As Foucault already pointed out in Order of Things (1966), in which he examines how we arrange things with words, every natural history is at the same time a story of the human being who recorded it and the notions that presupposed it. In connection to this he refers to the well-known surrealist motto “beautiful as the chance meeting on a dissecting-table of a sewing-machine and an umbrella.” Our relationship with the outside world of which we are a part is therefore marked by paradoxes; we must at once acknowledge our deep entanglement with the world and try to lift ourselves out of it in order to understand it.
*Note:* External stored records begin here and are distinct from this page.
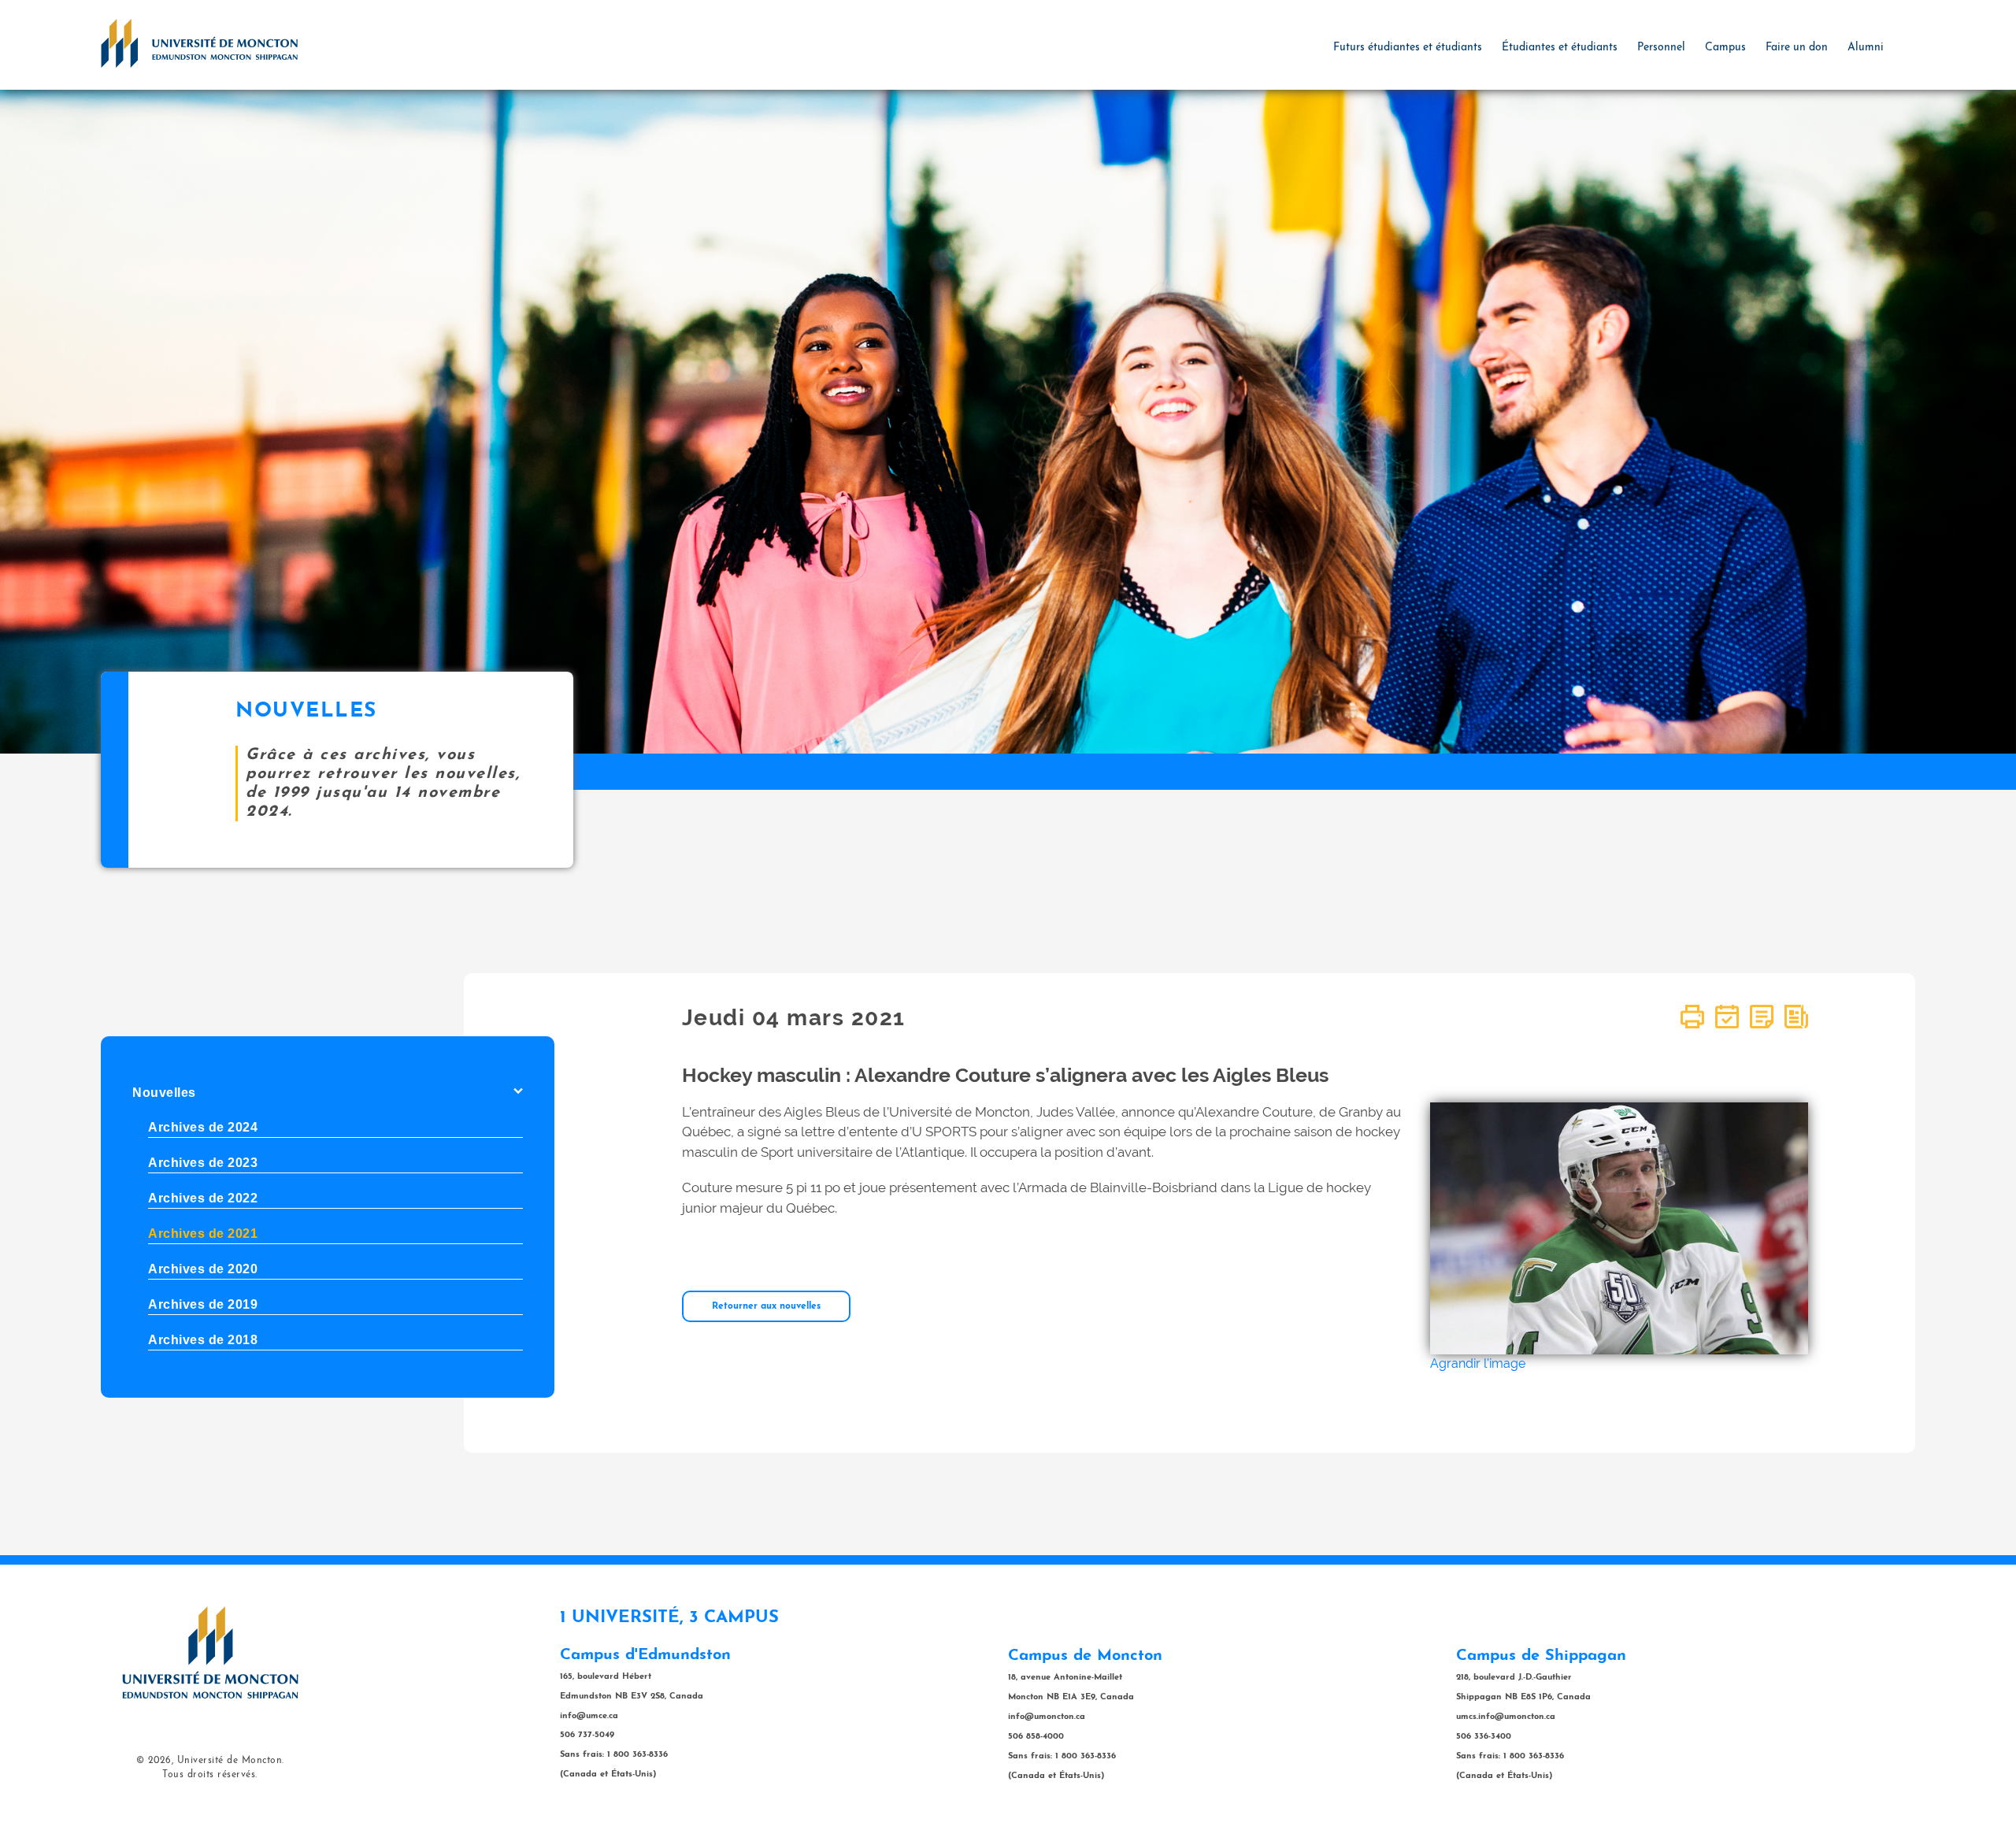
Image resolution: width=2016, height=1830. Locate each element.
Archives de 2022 (203, 1198)
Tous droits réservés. (210, 1775)
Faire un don (1797, 48)
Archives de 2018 (203, 1340)
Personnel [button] (1661, 48)
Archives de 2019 (203, 1304)
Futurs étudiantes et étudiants (1407, 48)
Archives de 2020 (203, 1269)
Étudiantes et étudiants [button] (1560, 48)
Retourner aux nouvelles (766, 1306)
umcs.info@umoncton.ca (1505, 1717)
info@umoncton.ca (1046, 1717)
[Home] (199, 42)
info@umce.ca (589, 1716)
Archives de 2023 (203, 1162)
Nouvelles (164, 1092)
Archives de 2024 (203, 1127)
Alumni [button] (1865, 48)
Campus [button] (1725, 48)
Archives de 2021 (203, 1233)
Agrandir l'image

A shameful humanistic drama seems to unfold these years, where it is increasingly clear how that very human (the European anthropos) who has seen himself as a neutral center of enlightenment and development has exploited both the globe, others species and marginalized, minority and enslaved groups that have been used, wasted. It points to a close connection between the ideal of the Enlightenment to gather and categorize knowledge of everything and then the systematic over-consumption of resources that accompanies industrialization and the growth logic of capitalism, which together have given rise to the designation of the anthropocene or rather capitalocene age, we are now in. And as long as we hold on to the special status of humans in relation to other species and the outside world, it is also an age of loneliness, the eremocene. Albrectsen’s and Edelgart’s works in the exhibition Histoire Naturelle open up to visualizing and imagining new connections and ways of expression – or maybe it’s something I dreamt.